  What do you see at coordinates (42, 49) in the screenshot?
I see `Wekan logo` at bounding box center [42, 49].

★ ★ ★ ★

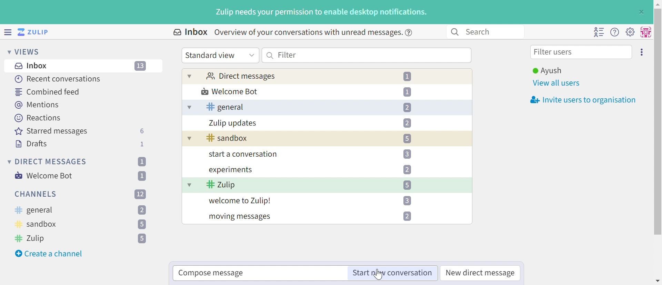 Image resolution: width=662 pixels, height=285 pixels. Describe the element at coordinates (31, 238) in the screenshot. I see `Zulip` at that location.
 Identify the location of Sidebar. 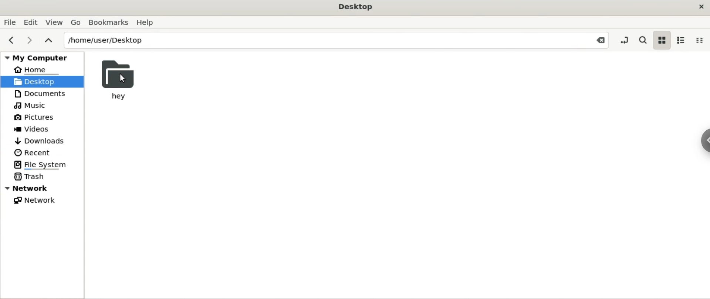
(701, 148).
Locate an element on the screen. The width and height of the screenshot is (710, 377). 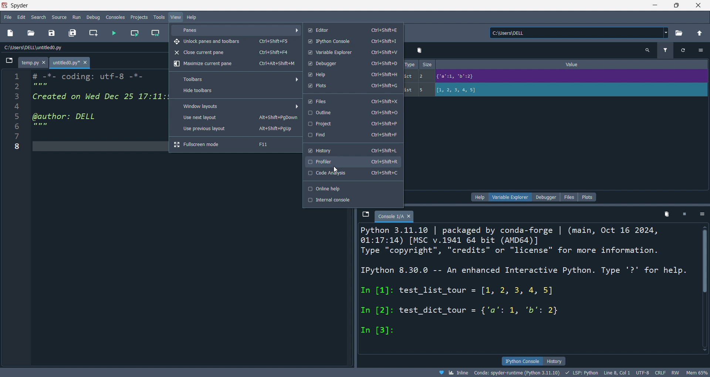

★ ★ ★ ★

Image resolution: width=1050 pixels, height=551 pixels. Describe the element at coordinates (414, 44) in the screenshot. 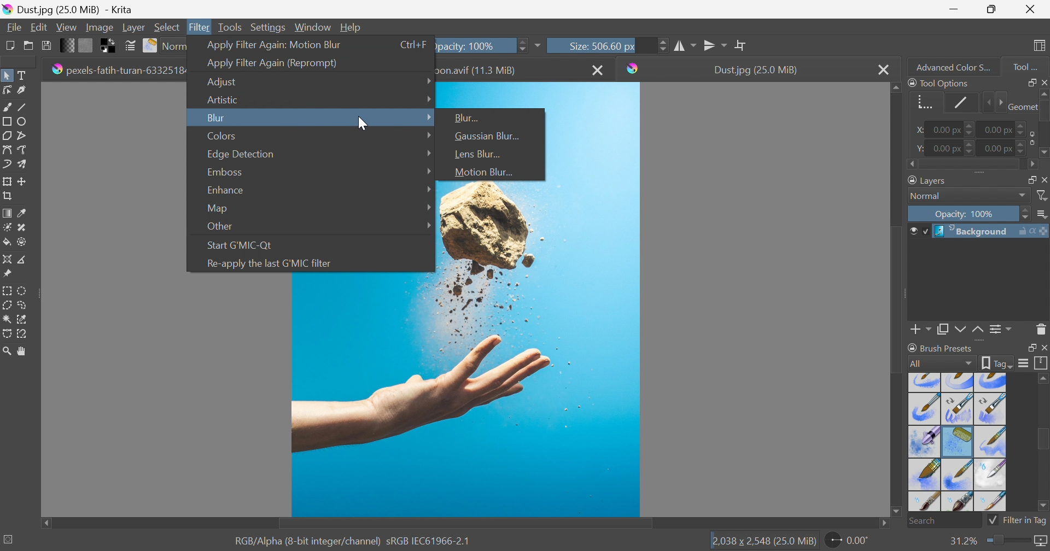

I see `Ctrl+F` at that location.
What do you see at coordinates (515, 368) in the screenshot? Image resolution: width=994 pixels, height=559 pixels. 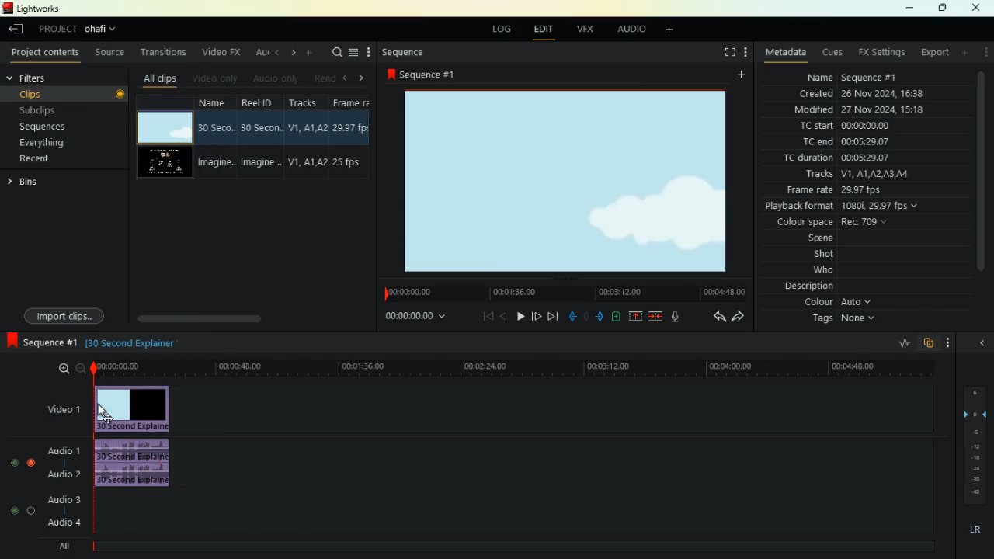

★ ★ ★ ★

* _Exercise requirements_
Reproduce the data verbatim from the line that contains "Image resolution: width=662" up to and including the line that contains "Locate an element", omitting the pictures.

* _Task response_
 Image resolution: width=662 pixels, height=285 pixels. Describe the element at coordinates (31, 238) in the screenshot. I see `Zulip` at that location.
 Identify the location of Sidebar. 
(701, 148).
Locate an element on the screen. The width and height of the screenshot is (710, 377). 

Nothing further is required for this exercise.